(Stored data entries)
###
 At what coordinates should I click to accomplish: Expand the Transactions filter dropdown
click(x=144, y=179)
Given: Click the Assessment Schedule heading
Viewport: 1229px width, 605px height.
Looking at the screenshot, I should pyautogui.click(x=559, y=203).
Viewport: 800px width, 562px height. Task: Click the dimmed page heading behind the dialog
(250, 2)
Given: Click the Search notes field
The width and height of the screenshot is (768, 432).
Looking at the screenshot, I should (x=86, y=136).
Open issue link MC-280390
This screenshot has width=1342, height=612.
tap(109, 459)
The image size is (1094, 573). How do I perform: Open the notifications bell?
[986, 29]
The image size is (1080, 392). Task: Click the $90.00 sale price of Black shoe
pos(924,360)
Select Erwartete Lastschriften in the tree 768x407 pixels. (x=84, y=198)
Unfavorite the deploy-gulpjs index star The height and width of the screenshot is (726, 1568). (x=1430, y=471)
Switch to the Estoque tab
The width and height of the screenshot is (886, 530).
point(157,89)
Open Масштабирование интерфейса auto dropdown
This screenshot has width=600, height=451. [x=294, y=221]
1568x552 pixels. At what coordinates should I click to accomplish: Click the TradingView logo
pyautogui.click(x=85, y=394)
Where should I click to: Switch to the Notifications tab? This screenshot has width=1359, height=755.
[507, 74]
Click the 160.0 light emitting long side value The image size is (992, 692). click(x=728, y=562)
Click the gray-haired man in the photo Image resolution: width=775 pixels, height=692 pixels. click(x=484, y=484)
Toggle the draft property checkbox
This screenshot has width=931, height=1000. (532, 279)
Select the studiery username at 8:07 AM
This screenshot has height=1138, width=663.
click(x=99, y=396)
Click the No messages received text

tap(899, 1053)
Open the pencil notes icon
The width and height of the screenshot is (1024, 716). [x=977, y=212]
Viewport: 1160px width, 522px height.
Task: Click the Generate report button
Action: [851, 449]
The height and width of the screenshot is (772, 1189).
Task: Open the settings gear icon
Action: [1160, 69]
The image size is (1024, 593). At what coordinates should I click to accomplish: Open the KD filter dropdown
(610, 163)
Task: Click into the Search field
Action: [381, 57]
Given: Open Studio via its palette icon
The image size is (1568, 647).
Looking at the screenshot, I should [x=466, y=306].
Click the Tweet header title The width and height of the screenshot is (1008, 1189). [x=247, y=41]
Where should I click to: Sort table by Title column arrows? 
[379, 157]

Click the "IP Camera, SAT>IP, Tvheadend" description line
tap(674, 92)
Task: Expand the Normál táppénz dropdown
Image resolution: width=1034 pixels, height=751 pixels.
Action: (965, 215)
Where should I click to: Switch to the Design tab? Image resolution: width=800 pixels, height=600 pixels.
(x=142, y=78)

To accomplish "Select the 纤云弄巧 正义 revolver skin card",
###
Reproduce all of the entries word for word. Omit nothing.

Reply to the task:
 At what coordinates should I click to accomplish: Expand the Transactions filter dropdown
click(x=144, y=179)
Given: Click the Assessment Schedule heading
Viewport: 1229px width, 605px height.
Looking at the screenshot, I should pyautogui.click(x=559, y=203).
Viewport: 800px width, 562px height. Task: Click the dimmed page heading behind the dialog
(250, 2)
Given: Click the Search notes field
The width and height of the screenshot is (768, 432).
Looking at the screenshot, I should (x=86, y=136).
Open issue link MC-280390
This screenshot has width=1342, height=612.
tap(109, 459)
The image size is (1094, 573). How do I perform: Open the notifications bell?
[986, 29]
The image size is (1080, 392). Task: Click the $90.00 sale price of Black shoe
pos(924,360)
Select Erwartete Lastschriften in the tree 768x407 pixels. (x=84, y=198)
Unfavorite the deploy-gulpjs index star The height and width of the screenshot is (726, 1568). (x=1430, y=471)
Switch to the Estoque tab
The width and height of the screenshot is (886, 530).
point(157,89)
Open Масштабирование интерфейса auto dropdown
This screenshot has width=600, height=451. [x=294, y=221]
1568x552 pixels. At what coordinates should I click to accomplish: Click the TradingView logo
pyautogui.click(x=85, y=394)
Where should I click to: Switch to the Notifications tab? This screenshot has width=1359, height=755.
[507, 74]
Click the 160.0 light emitting long side value The image size is (992, 692). click(x=728, y=562)
Click the gray-haired man in the photo Image resolution: width=775 pixels, height=692 pixels. click(x=484, y=484)
Toggle the draft property checkbox
This screenshot has width=931, height=1000. (532, 279)
Select the studiery username at 8:07 AM
This screenshot has height=1138, width=663.
click(x=99, y=396)
Click the No messages received text

tap(899, 1053)
Open the pencil notes icon
The width and height of the screenshot is (1024, 716). [x=977, y=212]
Viewport: 1160px width, 522px height.
Task: Click the Generate report button
Action: [851, 449]
The height and width of the screenshot is (772, 1189).
Task: Open the settings gear icon
Action: [1160, 69]
The image size is (1024, 593). At what coordinates should I click to accomplish: Open the KD filter dropdown
(610, 163)
Task: Click into the Search field
Action: [381, 57]
Given: Open Studio via its palette icon
The image size is (1568, 647).
Looking at the screenshot, I should [x=466, y=306].
Click the Tweet header title The width and height of the screenshot is (1008, 1189). [x=247, y=41]
Where should I click to: Sort table by Title column arrows? 
[379, 157]

Click the "IP Camera, SAT>IP, Tvheadend" description line
tap(674, 92)
Task: Expand the Normál táppénz dropdown
Image resolution: width=1034 pixels, height=751 pixels.
Action: (965, 215)
Where should I click to: Switch to the Design tab? Image resolution: width=800 pixels, height=600 pixels.
(x=142, y=78)

To accomplish "Select the 纤云弄巧 正义 revolver skin card",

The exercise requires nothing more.